The mapping $H_p:C{B}^p(X)\times C{B}^p(X)\to [0,\mathrm{\infty })$ is called a partial Hausdorff metric induced by a partial metric p. Every Hausdorff metric is a partial Hausdorff metric, but the converse is not true (see Example 2.6 in [29]).

Lemma C [29]

Let $(X,p)$ be a partial metric space and $A,B\in C{B}^p(X)$ and $h>1$, then for any $a\in A$, there exists a $b\in B$ such that $p(a,b)\le h{H}_p(A,B)$.

Theorem 1.6 [29]

Let $(X,p)$ be a partial metric space. If $T:X\to C{B}^p(X)$ is a multi-valued mapping such that for all $x,y\in X$, we have $H_p(Tx,Ty)\le kp(x,y)$, where $k\in (0,1)$. Then T has a fixed point.

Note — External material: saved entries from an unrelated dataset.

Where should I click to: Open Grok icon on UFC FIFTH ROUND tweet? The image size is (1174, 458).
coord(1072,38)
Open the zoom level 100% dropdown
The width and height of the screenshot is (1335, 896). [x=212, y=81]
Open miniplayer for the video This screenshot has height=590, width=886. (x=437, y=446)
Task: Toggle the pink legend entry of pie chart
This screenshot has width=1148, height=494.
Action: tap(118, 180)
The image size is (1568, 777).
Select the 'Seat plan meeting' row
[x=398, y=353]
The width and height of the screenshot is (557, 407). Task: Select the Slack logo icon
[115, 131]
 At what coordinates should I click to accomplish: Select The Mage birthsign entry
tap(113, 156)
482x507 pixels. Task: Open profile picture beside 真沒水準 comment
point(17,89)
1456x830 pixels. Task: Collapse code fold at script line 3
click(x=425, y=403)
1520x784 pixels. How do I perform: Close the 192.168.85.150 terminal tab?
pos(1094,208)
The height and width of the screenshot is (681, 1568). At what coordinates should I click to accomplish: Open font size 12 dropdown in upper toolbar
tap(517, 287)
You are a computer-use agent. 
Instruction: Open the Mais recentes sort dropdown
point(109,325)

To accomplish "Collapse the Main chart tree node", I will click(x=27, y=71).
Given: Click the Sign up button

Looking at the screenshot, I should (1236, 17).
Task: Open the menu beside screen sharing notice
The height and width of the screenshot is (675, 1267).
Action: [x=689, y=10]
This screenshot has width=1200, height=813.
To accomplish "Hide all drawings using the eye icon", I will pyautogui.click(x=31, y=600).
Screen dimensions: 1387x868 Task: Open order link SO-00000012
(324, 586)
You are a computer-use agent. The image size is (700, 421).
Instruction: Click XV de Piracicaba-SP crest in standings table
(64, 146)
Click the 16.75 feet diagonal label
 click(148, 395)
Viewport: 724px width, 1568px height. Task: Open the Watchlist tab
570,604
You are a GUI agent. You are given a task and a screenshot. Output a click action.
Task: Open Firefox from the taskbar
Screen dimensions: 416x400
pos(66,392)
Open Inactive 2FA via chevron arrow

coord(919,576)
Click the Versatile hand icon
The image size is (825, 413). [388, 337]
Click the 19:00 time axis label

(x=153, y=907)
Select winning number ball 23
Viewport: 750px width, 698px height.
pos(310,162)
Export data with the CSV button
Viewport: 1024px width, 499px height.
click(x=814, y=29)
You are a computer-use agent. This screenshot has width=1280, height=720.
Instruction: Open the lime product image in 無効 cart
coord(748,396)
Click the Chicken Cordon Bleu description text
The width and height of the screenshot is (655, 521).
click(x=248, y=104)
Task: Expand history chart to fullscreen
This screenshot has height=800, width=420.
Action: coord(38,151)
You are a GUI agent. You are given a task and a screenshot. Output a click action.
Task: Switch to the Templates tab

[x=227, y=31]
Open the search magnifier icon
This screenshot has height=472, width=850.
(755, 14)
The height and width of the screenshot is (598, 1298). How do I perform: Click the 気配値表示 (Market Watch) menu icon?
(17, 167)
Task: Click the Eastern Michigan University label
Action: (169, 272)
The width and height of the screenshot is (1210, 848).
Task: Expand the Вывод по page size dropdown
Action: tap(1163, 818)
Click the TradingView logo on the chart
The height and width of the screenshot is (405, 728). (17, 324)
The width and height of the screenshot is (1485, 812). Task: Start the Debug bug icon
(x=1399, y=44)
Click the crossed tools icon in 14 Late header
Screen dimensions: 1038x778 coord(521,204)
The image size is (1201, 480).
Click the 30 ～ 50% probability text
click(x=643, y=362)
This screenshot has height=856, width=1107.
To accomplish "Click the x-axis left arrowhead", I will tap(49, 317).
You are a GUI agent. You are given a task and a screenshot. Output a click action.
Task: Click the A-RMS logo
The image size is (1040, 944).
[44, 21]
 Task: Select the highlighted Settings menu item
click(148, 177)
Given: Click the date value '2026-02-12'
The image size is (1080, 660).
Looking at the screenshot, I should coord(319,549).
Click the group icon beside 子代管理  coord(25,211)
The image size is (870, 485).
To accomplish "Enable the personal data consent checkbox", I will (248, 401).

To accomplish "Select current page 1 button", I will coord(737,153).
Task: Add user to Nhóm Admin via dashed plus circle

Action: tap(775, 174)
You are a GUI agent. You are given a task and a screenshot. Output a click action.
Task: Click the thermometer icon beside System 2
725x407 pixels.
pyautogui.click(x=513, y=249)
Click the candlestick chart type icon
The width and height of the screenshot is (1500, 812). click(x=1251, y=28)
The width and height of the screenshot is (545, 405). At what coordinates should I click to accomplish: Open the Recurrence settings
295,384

Definition 1.7 Let $(X,p)$ be a partial metric space and $f:X⟶X$ and $T:X⟶C{B}^p(X)$. A point $x\in X$ is said to be (i) a fixed point of f if $x=f(x)$, (ii) a fixed point of T if $x\in T(x)$, (iii) a coincidence point of a pair $(f,T)$ if $fx\in Tx$, (iv) a common fixed point of the pair $(f,T)$ if $x=fx\in Tx$.

We denote the set of all fixed points of f, the set of all coincidence points of the pair $(f,T)$ and the set of all common fixed points of the pair $(f,T)$ by $F(f)$, $C(f,T)$ and $F(f,T)$, respectively. Motivated by the work of [4, 13], we give the following definitions in partial metric spaces.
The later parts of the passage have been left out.